January 1
The team that felt it couldn’t get any respect all year long finally
won some in Pasadena. Yes, the Hawkeyes lost the game 46-34 to the Washington
Huskies. Yes, they played a dismal first half, stumbling as Washington
effectively snuffed out every exotic that Coach Hayden Fry tried. Yes,
the Hawks departed the field at halftime looking at a scoreboard that
said 33-7.
But the second half was different. Early in the third quarter, quarterback
Matt Rodgers threw a lateral to tight end Michael Titley, who tossed
the ball 53 yards to Jon Filloon, leading to a 7-yard touchdown run by
Rodgers.
The Hawkeyes played hot potato football on another occasion, too, when
Rodgers handed the ball to [Nick] Bell, who handed it to wide receiver
Danan Hughes, who hurled it 66 yards downfield and back to Bell. That
series ended with another Rodger
s touchdown, this one on a 9-yard run.
Los Angeles Times sportswriter Jim Murray, a longtime mocker of anything
coming out of the Midwest, turned eloquent when he wrote about the Hawkeyes
rolling up 375 yards and 27 points in the second half of play.
He called Bell “mastodonic.” He noted that Iowa, a team
with one foot in its grave at halftime, “came off the deathbed
snarling and spitting.”
“It wasn’t your textbook game,” Iowa’s old nemesis
wrote. “…It was football as it’s supposed to be, not
the roboticized, sterile, mistake-free stuff we’ve become accustomed
to. This wasn’t a take-no-chances game. This was a take-no-prisoners
game.”
In the 77th Rose Bowl game played, the Hawkeyes made
mistakes aplenty—a
blocked punt and five turnovers made a complete recovery for the win
possible. But it was exciting football.
By game’s end, running back Tony Stewart had accumulated enough
yards to surpass Owen Gill as Iowa’s all-time leading rusher. Together,
the Huskies and the Hawkeyes racked up more points than any two foes
had ever managed in the “Granddaddy of Them All.”
It was a great, gutsy show. No one left the stadium early.
September 7
At home against the Hawaii Rainbows, the Hawks scored 14 points in the
opening three minutes on their way to a 53-10 victory.
September 14
Starting fast again at Ames a week later, Iowa scored on its first
three drives. Though the Cyclones looked better as the game went
on, Iowa’s
29-10 victory was convincing.
October 19
Iowa’s 80th Homecoming game was a nail-biter. After the Illini scored
on three of their first four possessions, the Iowa defense had its work
to do. In the second half, the defense held Illinois to 80 yards and sacked
their quarterback six times. The Hawkeyes danced the hokey-pokey after
this 24-21 victory—and the fans tore down both goalposts.
November 2
Less than 24 hours after learning of a shooting rampage on the UI campus
that left six dead and one critically wounded, the Hawks swarmed into
Ohio Stadium with their helmets stripped of decals. Offensively, quarterback
Matt Rodgers completed 20 of 27 passes for 258 yards before he was
sidelined with a knee injury. On the defensive side, Iowa held the
Buckeyes to 124 yards rushing. Defensive end Leroy Smith totaled 14
tackles, including five quarterback sacks—a new Iowa record.

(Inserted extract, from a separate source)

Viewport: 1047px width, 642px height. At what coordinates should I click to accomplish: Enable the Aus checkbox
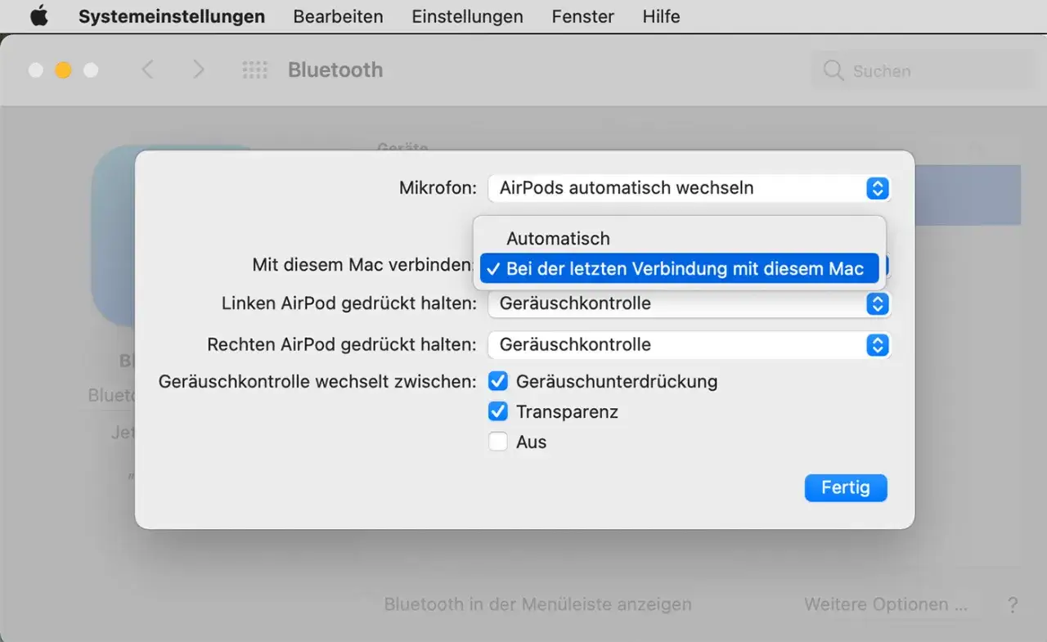[498, 442]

With the eyes of the world on them, Iowa won the game, 16-9.
November
23
A foot of snow fell the night before Iowa welcomed the Minnesota Gophers
into Kinnick Stadium, where 32,000 faithful defied the wintry weather
and shivered in their thinsulate. Despite wretched conditions on the field,
Hawkeye quarterback Matt Rodgers managed to throw for 390 yards and three
touchdowns in the 23-8 victory that gave Iowa ten wins and another trip
to the Holiday Bowl. Danan Hughes celebrated after making one of those
touchdown receptions by making a snow angel in the south end zone. Not
only did the Hawkeyes retrieve Floyd of Rosedale, but Hayden Fry marked
his 100th victory at Iowa.
The Hawkeyes amassed ten wins for only the third
time in Iowa football history and Coach Fry was smiling pretty after
two years of dental work
at the UI College of Dentistry. “I don’t know if I’ve
ever made a more beneficial decision in my life,” said Fry, who
had become accustomed to the chipped and missing teeth he earned from
early sports injuries. “They saved my teeth.”
1991 Holiday Bowl
Facing Brigham Young in San Diego for its second bowl game of the calendar
year, Iowa put 13 points on the scoreboard before BYU quarterback and
1990 Heisman Trophy winner Ty Detmer rallied the Cougars. The final
score was a disappointment for everyone: 13-13, all tied up.